How China Works
Perspectives on the Twentieth-Century Industrial Workplace
Edited by Jacob Eyferth
Routledge – 2006 – 208 pages
Spanning the whole of the twentieth century, How China Works examines the labour issues surrounding the workplace in China in both the Republican and People's Republic epochs. The international team of contributors treat China's twentieth-century revolution as an industrial revolution, stressing that China's recent emergence as the new workshop of the world was a gradual change, and not a recent phenomena led by external forces.
Providing the reader with extensive ethnographic research on topics such as culture and community in the workplace, the rural-urban divide, industrialization, subcontracting and employment practices, How China Works really does ground the study of Chinese work in the daily interactions in the workplace, the labour process and the micropolitics of work.

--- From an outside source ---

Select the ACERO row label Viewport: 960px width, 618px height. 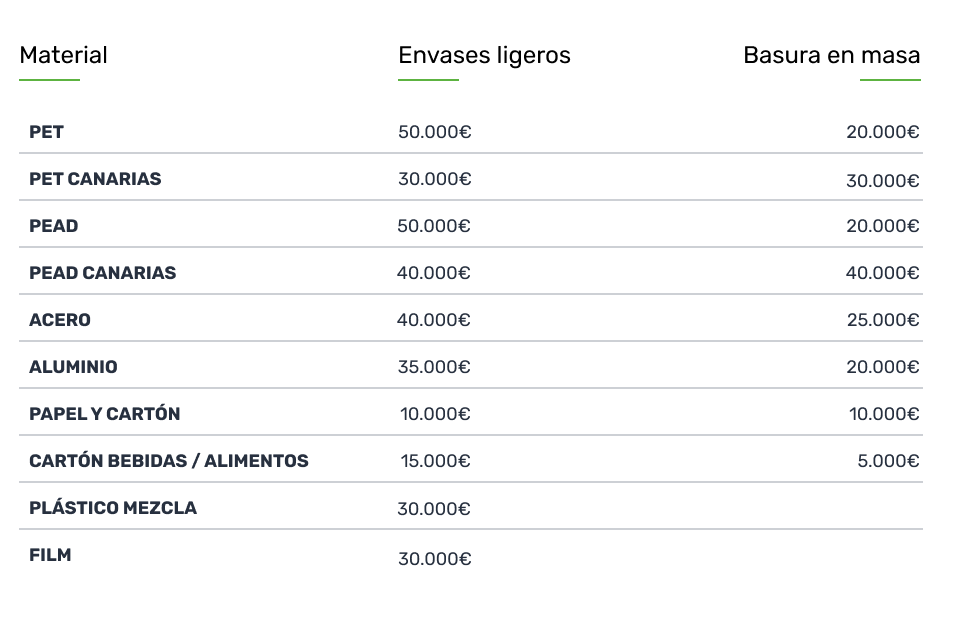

1. How China Works: Perspectives on the Twentieth-Century Workplace Jacob Eyferth 2. Village Industries and the Making of Rural-Urban Difference in Early Twentieth-Century Shanxi Henrietta Harrison 3. Socialist Deskilling: The Struggle over Skills in a Rural Craft Industry, 1949-1965 Jacob Eyferth 4. Commanding Heights Industrialization and Wage Determination in the Chinese Factory, 1950-1957 Mark W. Frazier 5. Industrial Involution: Recruitment and Development within the Railway System Lida Junghans 6. Serving the State, Serving the People: Work in a Post-Socialist Department Store Amy Hanser 7. Capital's Incorporation of Labor Rights and Corporate Codes of Conduct in a Chinese Dormitory Labor Regime Pun Ngai 8. Work, Conformity, and Defiance: Strategies of Resistance and Control in China's Township and Village Enterprises Calvin Chen 9. Labor on the "Floating Native Land": A Case Study of Seafarers on PRC Ocean-Going Ships Minghua Zhao
Jacob Eyferth is assistant professor of history at Simon Fraser University, Vancouver. He is the co-editor of Rural Development in Transitional China: The New Agriculture (London: Frank Cass 2003) and author of articles in The China Quarterly and the Journal of Peasant Studies.